Yargıtay 7.Hukuk Dairesi, Esas: 2021/ 4582, Karar: 2021 / 2813, Karar Tarihi: 09.11.2021
“…Gerek öğretide ve gerekse yargısal uygulamalarda ifade edildiği üzere; ecrimisil, diğer bir deyişle haksız işgal tazminatı zilyet olmayan hak sahibinin, hak sahibi olmayan kötüniyetli zilyetten isteyebileceği bir tazminat olup, 08.03.1950 tarihli ve 22/4 sayılı İçtihadı Birleştirme Kararında; fuzuli işgalin tarafların karşılıklı birbirine uygun iradeleri ile kurduğu kira sözleşmesine benzetilemeyeceği, niteliği itibarı ile haksız bir eylem sayılması gerektiği, haksız işgal nedeniyle oluşan zararın tazmin edilmesi gerekeceği vurgulanmıştır.

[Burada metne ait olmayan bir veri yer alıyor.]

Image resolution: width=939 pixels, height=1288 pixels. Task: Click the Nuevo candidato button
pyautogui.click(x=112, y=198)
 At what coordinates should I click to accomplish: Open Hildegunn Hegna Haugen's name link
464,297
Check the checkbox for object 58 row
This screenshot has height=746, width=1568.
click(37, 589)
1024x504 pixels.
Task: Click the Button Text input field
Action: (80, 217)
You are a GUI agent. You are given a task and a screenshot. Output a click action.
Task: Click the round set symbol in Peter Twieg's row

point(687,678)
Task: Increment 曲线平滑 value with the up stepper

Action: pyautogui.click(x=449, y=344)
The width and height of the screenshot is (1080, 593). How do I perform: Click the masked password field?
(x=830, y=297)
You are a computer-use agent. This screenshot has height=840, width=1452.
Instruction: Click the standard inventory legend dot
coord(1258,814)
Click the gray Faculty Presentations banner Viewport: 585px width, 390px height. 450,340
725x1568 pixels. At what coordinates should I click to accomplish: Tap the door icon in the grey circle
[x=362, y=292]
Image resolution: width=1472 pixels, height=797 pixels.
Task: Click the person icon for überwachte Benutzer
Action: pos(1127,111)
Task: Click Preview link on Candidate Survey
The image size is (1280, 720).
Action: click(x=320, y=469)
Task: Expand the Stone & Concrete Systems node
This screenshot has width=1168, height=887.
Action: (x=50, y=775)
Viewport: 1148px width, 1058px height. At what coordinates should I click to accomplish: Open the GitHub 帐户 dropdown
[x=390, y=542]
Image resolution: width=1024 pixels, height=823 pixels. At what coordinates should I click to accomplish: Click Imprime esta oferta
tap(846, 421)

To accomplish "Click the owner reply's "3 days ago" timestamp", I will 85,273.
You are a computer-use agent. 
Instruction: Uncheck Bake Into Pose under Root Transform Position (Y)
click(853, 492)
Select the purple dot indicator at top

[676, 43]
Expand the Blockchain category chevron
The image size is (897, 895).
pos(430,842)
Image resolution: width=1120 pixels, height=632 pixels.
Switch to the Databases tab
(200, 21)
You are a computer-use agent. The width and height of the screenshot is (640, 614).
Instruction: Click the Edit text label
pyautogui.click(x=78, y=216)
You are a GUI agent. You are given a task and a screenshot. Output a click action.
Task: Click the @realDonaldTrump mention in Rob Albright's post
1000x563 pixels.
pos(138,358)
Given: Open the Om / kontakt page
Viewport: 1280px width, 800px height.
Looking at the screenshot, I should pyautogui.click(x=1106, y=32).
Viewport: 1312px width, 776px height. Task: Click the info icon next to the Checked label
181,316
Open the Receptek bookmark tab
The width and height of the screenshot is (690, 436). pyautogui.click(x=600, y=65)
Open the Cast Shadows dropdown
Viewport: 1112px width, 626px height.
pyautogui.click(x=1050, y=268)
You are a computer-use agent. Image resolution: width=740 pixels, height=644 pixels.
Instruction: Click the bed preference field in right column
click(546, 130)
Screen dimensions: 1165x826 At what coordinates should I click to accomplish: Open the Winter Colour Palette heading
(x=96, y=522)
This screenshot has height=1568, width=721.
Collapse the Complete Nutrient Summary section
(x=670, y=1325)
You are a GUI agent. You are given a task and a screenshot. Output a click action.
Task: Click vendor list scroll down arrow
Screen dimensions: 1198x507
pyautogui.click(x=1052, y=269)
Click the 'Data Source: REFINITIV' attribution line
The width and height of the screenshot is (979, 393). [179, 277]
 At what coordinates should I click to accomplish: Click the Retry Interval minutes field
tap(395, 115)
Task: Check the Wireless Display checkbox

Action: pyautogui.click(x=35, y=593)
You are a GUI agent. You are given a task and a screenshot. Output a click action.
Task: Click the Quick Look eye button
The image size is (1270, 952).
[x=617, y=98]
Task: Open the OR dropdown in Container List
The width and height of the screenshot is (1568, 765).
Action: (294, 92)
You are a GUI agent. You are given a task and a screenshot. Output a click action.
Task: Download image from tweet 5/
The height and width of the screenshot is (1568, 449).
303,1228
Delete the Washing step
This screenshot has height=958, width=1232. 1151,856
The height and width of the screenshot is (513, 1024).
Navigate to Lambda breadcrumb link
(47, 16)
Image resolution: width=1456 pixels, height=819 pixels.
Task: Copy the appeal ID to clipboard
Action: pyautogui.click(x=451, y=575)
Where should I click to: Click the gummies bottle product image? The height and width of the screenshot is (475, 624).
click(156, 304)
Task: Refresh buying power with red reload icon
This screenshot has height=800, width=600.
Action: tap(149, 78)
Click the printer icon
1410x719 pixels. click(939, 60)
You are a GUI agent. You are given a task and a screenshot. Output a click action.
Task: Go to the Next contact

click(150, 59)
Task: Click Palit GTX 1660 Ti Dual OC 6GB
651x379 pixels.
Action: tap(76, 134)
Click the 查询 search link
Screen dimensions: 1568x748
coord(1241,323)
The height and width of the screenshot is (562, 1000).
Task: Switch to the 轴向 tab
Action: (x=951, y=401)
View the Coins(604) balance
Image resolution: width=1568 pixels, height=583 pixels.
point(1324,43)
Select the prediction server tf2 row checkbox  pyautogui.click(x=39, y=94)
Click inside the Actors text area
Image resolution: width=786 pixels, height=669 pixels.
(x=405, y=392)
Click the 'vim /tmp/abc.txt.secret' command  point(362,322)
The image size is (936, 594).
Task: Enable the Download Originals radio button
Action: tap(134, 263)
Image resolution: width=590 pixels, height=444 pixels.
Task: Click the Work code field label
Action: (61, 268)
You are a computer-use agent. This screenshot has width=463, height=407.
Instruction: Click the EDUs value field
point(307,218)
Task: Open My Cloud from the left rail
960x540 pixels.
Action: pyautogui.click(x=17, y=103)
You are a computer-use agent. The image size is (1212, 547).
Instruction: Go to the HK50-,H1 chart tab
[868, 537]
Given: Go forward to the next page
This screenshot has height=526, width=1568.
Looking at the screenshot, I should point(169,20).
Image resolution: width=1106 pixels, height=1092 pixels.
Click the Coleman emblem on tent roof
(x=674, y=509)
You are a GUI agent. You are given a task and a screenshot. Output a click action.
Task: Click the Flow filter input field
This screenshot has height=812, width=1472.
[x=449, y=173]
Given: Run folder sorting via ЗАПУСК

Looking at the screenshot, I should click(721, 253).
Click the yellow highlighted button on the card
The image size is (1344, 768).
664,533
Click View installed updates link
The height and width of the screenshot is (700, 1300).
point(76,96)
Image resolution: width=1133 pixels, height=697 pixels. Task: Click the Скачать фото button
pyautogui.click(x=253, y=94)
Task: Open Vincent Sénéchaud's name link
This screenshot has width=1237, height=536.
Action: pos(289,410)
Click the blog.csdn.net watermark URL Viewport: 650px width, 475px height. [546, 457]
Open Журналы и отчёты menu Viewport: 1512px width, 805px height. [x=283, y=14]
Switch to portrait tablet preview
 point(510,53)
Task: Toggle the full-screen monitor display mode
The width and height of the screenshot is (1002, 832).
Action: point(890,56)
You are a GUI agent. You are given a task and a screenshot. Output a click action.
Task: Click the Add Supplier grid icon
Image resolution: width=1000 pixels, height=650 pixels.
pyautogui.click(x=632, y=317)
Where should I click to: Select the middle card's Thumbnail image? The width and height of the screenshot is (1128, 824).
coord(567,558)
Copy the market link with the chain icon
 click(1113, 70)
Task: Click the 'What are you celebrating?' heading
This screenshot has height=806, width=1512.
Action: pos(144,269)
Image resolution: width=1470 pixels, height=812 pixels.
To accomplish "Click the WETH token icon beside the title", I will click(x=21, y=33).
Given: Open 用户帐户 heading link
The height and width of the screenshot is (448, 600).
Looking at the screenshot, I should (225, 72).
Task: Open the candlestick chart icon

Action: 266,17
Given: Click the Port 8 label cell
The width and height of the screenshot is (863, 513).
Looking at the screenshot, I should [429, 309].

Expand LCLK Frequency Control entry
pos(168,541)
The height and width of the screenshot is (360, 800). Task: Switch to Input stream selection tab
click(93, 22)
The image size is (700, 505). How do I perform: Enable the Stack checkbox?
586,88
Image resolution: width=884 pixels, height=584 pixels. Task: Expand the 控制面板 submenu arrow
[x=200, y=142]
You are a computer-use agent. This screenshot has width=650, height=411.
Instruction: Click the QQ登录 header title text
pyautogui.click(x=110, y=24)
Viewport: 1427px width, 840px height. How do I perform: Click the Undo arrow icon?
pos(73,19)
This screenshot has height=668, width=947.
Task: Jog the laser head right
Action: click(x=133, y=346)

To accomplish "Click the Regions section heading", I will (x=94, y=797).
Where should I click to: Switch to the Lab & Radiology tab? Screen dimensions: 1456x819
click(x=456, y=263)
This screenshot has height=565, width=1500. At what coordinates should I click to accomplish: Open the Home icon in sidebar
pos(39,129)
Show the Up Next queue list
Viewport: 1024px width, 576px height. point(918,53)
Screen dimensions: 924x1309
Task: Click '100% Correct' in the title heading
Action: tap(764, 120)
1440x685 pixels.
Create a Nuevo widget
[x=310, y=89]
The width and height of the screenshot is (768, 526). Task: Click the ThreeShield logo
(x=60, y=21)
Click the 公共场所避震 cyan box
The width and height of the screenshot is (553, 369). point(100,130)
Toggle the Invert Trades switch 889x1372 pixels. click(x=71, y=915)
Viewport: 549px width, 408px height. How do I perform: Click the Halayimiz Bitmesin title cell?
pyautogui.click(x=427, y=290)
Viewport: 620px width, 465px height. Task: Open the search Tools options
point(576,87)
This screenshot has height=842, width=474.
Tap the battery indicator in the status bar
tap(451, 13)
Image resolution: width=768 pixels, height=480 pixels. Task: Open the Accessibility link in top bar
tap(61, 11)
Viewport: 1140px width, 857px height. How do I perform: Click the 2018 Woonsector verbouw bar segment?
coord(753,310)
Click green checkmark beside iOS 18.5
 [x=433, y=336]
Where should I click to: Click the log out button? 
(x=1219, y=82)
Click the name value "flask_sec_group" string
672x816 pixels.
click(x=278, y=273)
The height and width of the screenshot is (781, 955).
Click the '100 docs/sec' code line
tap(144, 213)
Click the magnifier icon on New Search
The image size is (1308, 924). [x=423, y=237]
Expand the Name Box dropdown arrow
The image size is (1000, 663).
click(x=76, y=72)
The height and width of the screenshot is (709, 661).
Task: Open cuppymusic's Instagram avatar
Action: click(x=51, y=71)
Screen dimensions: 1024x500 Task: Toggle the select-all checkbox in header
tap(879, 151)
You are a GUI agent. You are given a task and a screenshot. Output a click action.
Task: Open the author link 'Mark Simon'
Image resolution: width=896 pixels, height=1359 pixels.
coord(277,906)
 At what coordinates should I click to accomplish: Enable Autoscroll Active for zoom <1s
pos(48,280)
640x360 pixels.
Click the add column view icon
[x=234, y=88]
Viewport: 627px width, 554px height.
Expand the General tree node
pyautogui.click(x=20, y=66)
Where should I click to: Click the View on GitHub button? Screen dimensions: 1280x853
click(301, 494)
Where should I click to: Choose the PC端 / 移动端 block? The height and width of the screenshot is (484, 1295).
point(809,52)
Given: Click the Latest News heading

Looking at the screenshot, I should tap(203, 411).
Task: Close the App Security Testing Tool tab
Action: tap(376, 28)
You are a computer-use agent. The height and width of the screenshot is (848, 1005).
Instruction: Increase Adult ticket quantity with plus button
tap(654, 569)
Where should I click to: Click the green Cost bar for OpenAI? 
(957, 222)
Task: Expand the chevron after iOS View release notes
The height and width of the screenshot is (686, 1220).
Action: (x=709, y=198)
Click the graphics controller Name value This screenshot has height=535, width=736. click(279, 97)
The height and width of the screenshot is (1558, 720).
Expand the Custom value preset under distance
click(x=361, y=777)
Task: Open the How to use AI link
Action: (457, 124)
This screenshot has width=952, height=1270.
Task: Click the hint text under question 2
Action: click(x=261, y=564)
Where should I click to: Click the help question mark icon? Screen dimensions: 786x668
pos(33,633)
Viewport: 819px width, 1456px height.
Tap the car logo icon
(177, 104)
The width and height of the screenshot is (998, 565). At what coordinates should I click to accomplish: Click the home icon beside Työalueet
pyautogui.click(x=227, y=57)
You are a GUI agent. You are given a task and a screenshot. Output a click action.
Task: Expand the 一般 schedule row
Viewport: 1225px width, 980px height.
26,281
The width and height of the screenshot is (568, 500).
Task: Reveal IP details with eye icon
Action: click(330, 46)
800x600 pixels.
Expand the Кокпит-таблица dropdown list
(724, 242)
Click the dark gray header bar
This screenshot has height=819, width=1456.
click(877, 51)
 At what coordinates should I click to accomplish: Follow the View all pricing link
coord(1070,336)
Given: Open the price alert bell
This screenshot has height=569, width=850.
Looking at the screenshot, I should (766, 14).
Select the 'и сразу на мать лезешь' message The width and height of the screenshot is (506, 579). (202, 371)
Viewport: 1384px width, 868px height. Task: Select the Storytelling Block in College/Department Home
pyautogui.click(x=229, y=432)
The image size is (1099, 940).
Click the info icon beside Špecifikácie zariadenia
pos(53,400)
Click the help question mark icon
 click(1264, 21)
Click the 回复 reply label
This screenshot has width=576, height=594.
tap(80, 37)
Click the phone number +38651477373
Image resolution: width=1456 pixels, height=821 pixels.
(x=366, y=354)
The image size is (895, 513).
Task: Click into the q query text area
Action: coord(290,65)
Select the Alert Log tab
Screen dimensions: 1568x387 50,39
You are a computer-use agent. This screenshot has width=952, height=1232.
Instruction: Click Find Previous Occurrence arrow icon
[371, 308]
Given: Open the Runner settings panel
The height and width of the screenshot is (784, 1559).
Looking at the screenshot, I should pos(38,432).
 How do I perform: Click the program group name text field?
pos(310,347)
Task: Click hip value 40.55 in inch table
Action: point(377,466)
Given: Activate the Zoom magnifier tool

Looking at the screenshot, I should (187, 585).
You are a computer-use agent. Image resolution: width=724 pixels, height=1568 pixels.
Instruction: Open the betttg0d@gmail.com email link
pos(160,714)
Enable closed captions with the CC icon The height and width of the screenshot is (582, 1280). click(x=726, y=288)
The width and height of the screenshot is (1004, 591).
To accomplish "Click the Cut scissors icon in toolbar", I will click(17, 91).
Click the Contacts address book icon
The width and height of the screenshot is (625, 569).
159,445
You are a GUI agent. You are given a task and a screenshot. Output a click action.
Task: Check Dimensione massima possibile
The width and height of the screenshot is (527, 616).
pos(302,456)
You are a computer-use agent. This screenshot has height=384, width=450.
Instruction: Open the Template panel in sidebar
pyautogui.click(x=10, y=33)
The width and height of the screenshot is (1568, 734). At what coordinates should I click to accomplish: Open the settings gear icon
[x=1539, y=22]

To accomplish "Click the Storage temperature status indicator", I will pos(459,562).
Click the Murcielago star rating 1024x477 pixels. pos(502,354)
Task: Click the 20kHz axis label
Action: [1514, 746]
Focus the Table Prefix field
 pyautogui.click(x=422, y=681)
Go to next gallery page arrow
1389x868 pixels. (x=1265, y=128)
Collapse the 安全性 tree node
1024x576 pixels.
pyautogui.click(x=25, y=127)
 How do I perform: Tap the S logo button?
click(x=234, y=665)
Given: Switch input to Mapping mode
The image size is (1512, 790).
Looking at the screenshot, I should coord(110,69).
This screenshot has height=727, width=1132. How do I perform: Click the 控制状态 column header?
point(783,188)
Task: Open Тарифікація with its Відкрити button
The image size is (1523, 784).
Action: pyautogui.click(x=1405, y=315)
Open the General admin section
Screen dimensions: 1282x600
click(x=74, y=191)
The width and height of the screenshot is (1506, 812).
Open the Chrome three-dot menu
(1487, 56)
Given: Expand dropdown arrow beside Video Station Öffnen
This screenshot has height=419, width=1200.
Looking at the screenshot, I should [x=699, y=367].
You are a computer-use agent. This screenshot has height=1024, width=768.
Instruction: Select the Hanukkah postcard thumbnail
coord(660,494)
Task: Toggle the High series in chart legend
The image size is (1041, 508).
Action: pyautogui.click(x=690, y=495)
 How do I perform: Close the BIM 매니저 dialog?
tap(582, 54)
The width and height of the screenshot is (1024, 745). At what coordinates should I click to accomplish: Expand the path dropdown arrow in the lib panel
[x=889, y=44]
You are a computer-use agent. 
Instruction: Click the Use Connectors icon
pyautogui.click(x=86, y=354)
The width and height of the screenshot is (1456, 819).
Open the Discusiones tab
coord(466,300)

Somut olayda, davalı şirketin, davacının ortaklığının sona erdiği tarihe kadar ki kullanımı muvafakate dayanmaktadır. Şirket hisselerinin devir edildiği tarihten sonrası dönem içinde (daha önce var olan) muvafakatin sona erdiğine veya geri alındığına dair dosya kapsamında herhangi bir yazılı ve sözlü beyana rastlanılmamıştır. Nitekim uzun bir süre sonra dava açılmasının da rızanın geri alınmadığını göstermektedir.
Bu durumda, az yukarıda izah edildiği gibi ecrimisil için kötüniyet şartı var olup, davalı şirkete izafe edilecek bir kusur saptanmadığına göre ecrimisil talebinin reddine karar verilmesi gerekirken, yazılı şekilde hüküm tesis edilmesi doğru değildir.